そのルールの1つに、“表示規約”が挙げられます。
これは、正確には売主が仲介を依頼する不動産会社が守るべきルールですが、その内容については、売主の方も知っておくことをおすすめします。
具体的に解説しましょう。
表示規約の概要
公正な不動産広告のために、不動産業界が自主的に定めたルールのことを“表示規約”といいます。
正式には、“不動産の表示に関する公正競争規約”と呼ばれるもので、公正取引委員会の認定を受けた上で定められています。

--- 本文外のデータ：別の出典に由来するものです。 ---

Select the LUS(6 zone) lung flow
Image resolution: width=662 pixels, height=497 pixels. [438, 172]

また、当制度を構成する項目としては、主に以下が挙げられます。
・広告表示の開始時期の制限
・必要な表示事項
・特定事項等の明示義務
・表示基準
・特定用語等の使用基準
・不当表示の禁止
・表示内容の変更等の公示 など
冒頭で触れたように、これらのルールを守るのは、正確には売主ではなく不動産売買を仲介する不動産会社です。
ただ、不動産会社が表示規約違反を犯してしまうと、その物件の信頼性がなくなり、買い手が付かなくなる可能性もあります。

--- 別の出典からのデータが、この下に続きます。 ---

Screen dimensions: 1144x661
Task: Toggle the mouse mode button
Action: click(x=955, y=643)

つまり、不動産会社が正しい広告活動を行っているかどうかについては、売主もチェックしておいた方が良いということです。
各項目の詳細
では、表示規約を構成する各項目の詳細を見ていきましょう。
広告表示の開始時期の制限
表示規約では、広告表示を開始する時期についてのルールが定められています。
具体的には、宅地の造成または建物の建築に関する工事の完了前においては、宅建業法に規定する許可等の処分があった後でなければ、当該工事に係る宅地、建物の内容、取引条件などに関する広告表示をしてはいけないというルールです。
必要な表示事項
不動産会社は、物件の広告表示をする際、物件の種別ごとに、主に以下の事項について記載しなければいけません。
・広告主に関する事項
・物件の所在地、規模、形質などに関する事項
・物件の価格、その他の取引条件に関する事項
・物件の交通、その他の利便および環境に関する事項 など
ちなみに、これらの事項は、表示規約で定めるところにより、見やすい場所に見やすい大きさ、見やすい色彩の文字で、わかりやすく明瞭に表示する必要があります。

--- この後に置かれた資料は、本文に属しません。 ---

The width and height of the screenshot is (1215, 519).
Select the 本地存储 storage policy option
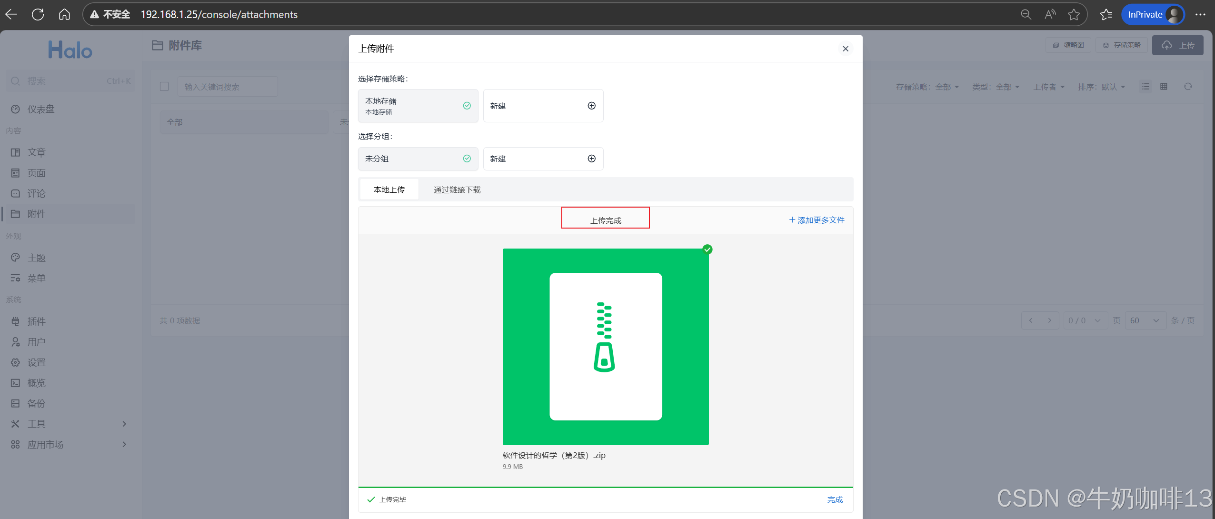coord(418,106)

簡単にいえば、誰もがわかるように表示しなければいけないということです。
特定事項等の明示義務
不動産売買を仲介する不動産会社は、一般的に予測することができない物件の地勢や形質、立地、環境等に関する事項または相手方に著しく不利な取引条件について、誰もがわかるように広告に表示しなければいけません。
例えば、再建築不可であることを表示していない不動産広告は、このルールに違反していることになります。
表示基準
不動産会社は、物件の広告を出す際、以下の事項を表示規則の定めるところにより表示する必要があります。
・取引態様
・物件所在地
・交通の利便性
・各種施設までの距離または所要時間
・団地の規模
・面積
・物件の形質
・写真、絵図
・設備、施設等
・生活関連施設
・価格、賃料
特定用語等の使用基準
不動産会社が表示する不動産広告で、特定の用語を用いる際は、定義に即して使用しなければいけません。
主な例は以下の通りです。
・新築:建築後1年未満で、誰も居住したことがない物件
・ダイニングキッチン:台所と食堂の機能が1室に併存している部屋で、住宅においては居室数に応じ、その用途に従って使用するために必要な広さ、形状、機能を有するもの
・宅地の造成工事の完了:宅地上に建物をただちに建築することができる状態に至ったこと(都市計画法等による工事の完了の検査を受けることが必要とされるときは、その検査に合格したこと)
・建物の建築工事の完了:建物をその用途に従い、ただちに使用することができる状態に至ったこと など
また、根拠となる事実がない場合、不動産広告で以下の言葉を使用することはできません。
・完全
・完璧
・日本一
・日本初
・業界一
・当社だけ
・最高級
・格安
・破格
・激安 など
不当表示の禁止
不動産広告で禁止されている不当表示には、主に以下の種類があります。
・不当な二重価格表示
・不当な比較広告
・おとり広告 など
ちなみに、おとり広告とは、実際には存在しない、あるいは取引の対象となり得ない、または取引する意思がない物件の広告をいいます。
表示内容の変更等の公示
不動産会社は、継続して表示する不動産広告において、内容の変更があった場合、速やかに修正し、その表示を取りやめなければいけません。
また、取り扱う物件の取引を延期、中止した場合には、速やかにその旨を公示する必要があります。
まとめ
ここまで、売主の方が不動産売却時にチェックしたい表示規約について細かく解説してきましたが、いかがでしたでしょうか?
売主がこれらをすべて把握するのは難しいですが、あらかた禁止事項等を理解しておけば、不動産広告を見て不自然な点があることに気づけるかもしれません。
もちろん、それで自身の売り出す不動産の価値を下げたり、買い手が付かなくなったりするのを防げる可能性もあります。